Excerto citado —
Mas, as 150 a 350 casas da Junta estarão dispersas pela freguesia. “O grande objetivo de comprar e reabilitar património disperso é ter uma política de inclusão plena”, esclrece Ricardo. “Eu sou um grande opositor do que o Município está a fazer com a canalização maciça dos meios de PRR para bairros municipais. Os bairros têm necessidades e é preciso apostar na sua regeneração – e nós sabemos disso porque temos o bairro da Boavista, que é muito importante. Mas uma cidade constrói-se também daquilo que é uma dispersão por todo o seu território de pessoas de diferentes características, para criarmos duas cidades.”
Uma residência para estudantes e uma nova dinâmica no Calhariz Velho
A Junta de Freguesia de Benfica é, tanto quanto se sabe, a única a nível nacional a produzir habitação para renda acessível, aproveitando a oportunidade do PRR. Todavia, a resposta da freguesia neste campo não se esgota nos 150 a 350 apartamentos. Benfica está a construir, também com suporte do PRR, aquela que é a primeira residência universitária projectada e explorada por uma junta de freguesia portuguesa.
Terá 120 camas, 70 delas para estudantes deslocados, com rendas mensais entre os 70 e 80 euros, explica Ricardo Marques. “Seis quartos serão adaptados para pessoas com mobilidade reduzida e teremos ainda 10 camas para professores deslocados”, acrescenta. O edifício também terá um auditório e um ginásio aberto não só aos futuros habitantes desta residência mas a toda a comunidade da freguesia e da cidade.
“Vai ser uma infraestrutura aberta à comunidade”, que promete imprimir uma nova dinâmica e energia no bairro do Calhariz Velho – “uma zona pouco amada da cidade, que tem ficado esquecida do investimento publico durante muito tempo”, salienta o autarca. A Junta de Freguesia de Benfica candidatou-se a linha de apoio para a criação de alojamento estudantil a custos acessíveis, tendo sido a única junta a fazê-lo. Este edifício está a custar 3,9 milhões de euros, totalmente cobertos pelo PRR, e, se tudo correr bem, deverá estar pronto na primeira metade do próximo ano. “A residência vai estar muito ligada ao Politécnico e também os clubes locais, que poderão trazer atletas e ter uma resposta habitacional para eles enquanto estão cá a estudar. Vai permitir sinergias muito interessantes.”

Material —
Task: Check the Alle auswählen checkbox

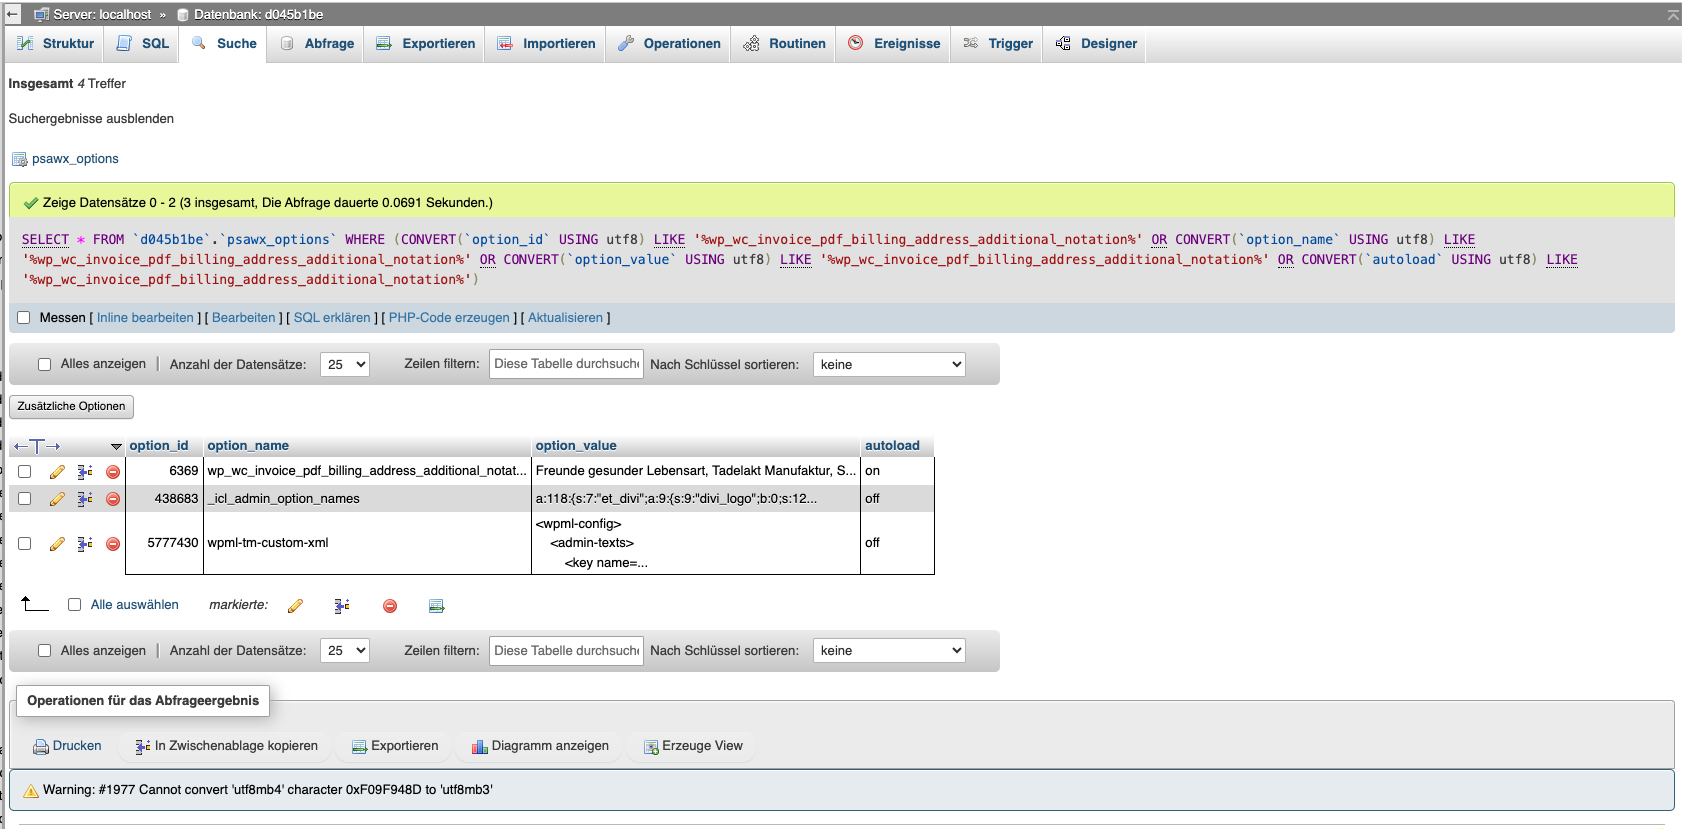Action: [x=75, y=605]
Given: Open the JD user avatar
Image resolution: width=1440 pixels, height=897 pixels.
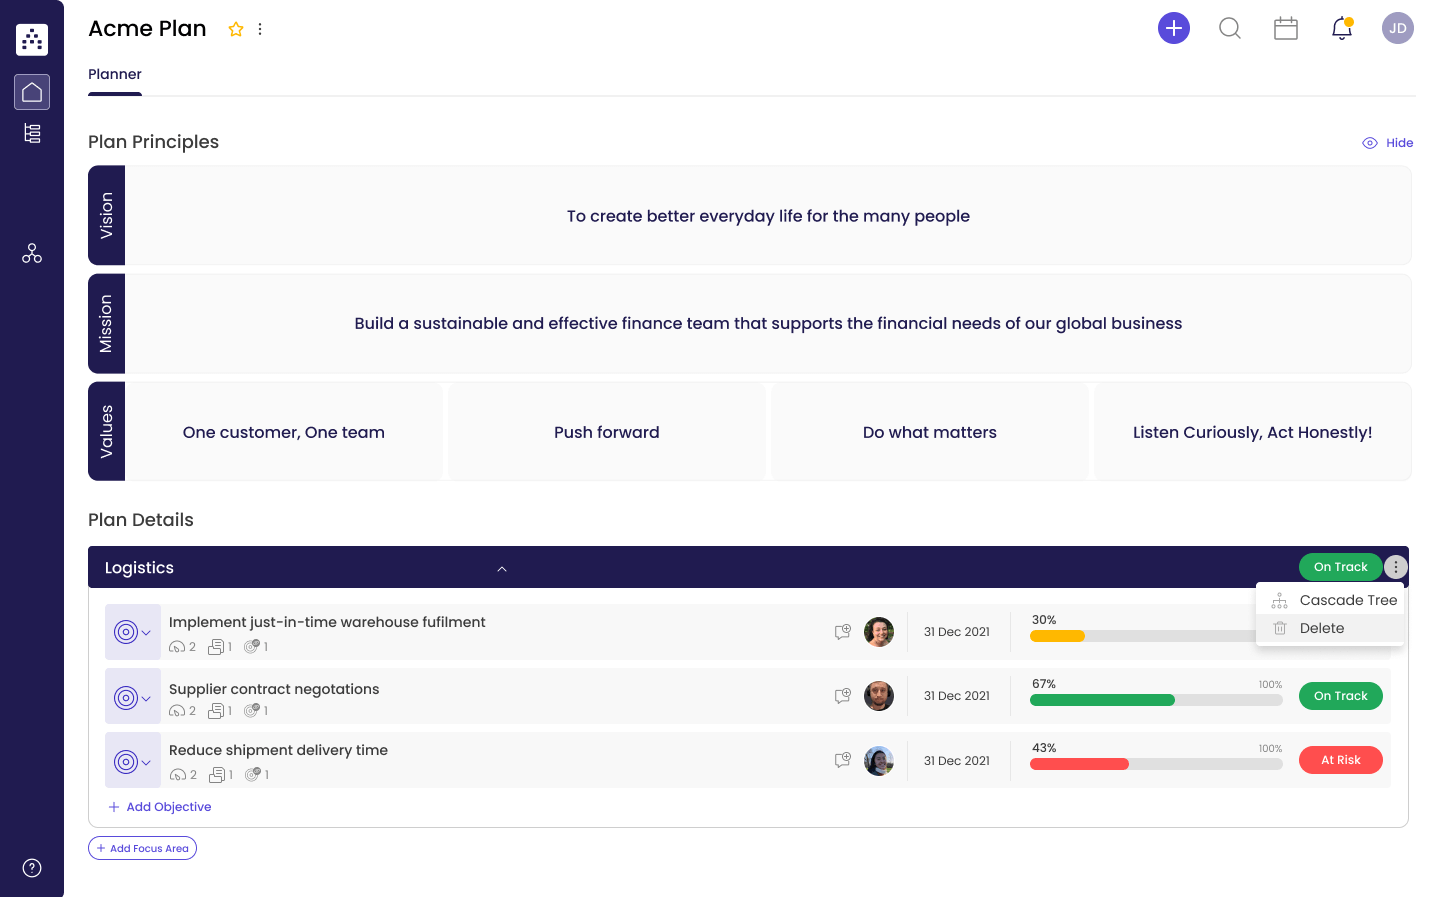Looking at the screenshot, I should 1398,28.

Problema proposto 1 —
De acordo com o excerto citado, quantas camas terá a residência universitária da Junta de Freguesia de Benfica?
Problema proposto 2 —
Prossiga o texto sobre a habitação e a residência universitária da Junta de Freguesia de Benfica a partir do ponto em que termina.
Os registos não são necessários para este trabalho.

Resposta 1 —
Terá 120 camas.

Resposta 2 —
A residência de estudantes é apenas uma parte de uma operação de regeneração urbana que a Junta de Freguesia de Benfica pretende realizar no Calhariz Velho. Ao lado da residência, quer construir um edifício com 50 apartamentos de renda acessível – “esta é a grande operação de que falava há pouco e que depende do acordo da Câmara” –, criar novas áreas de fruição pública como um parque de skate, e requalificar os arruamentos, estabelecendo uma zona de coexistência no bairro, “diminuindo a velocidade da velocidade dos automóveis, dando prioridade ao peão e criando uma praça de aldeia à frente do restaurante Zé Pinto, com um coreto, que possa ser utilizada para fins culturais”.
Ricardo Marques adianta que “a Junta tem 300 mil euros” para fazer esta regeneração urbana, contando com fundos do PRR e também com financiamento do município ao abrigo dos contratos de delegação de competências. A visão da Freguesia de Benfica é que o Calhariz Velho possa entrar no roteiro turístico do eixo Rossio-Sintra com dois propósitos: por um lado, “conhecer a restauração tradicional portuguesa oferta de restauração, o Zé Pinto, o Galé dos Manos, o Solar dos Leitões, o David da Buraca…”; por outro, descobrir Monsanto. Ricardo quer que o Calhariz se torne “a entrada preferencial no Monsanto, permitindo que as famílias e até os turistas descubram Monsanto a partir daqui e da proximidade da linha de comboio”.
O projecto de regeneração urbana da Junta para o Calhariz Velho já foi apresentado à população local e está neste momento em aprovação pelo Município. Ricardo espera conseguir pô-lo em prática ainda neste mandato, mas diz que, para coser toda esta malha urbana, é preciso que a prometida requalificação da Estrada do Calhariz pela EMEL avance.Esta estrada acompanha o bairro do Calhariz Velho e o concurso público para a sua requalificação tinha sido lançado em 2021, mas ficou deserto. Nunca chegou a ser relançado. “Já se passaram dois anos e nada”, lamenta o Presidente da Junta. O projecto previa a redução das faixa de rodagem, uma ciclovia, melhores passeios e um corredor verde.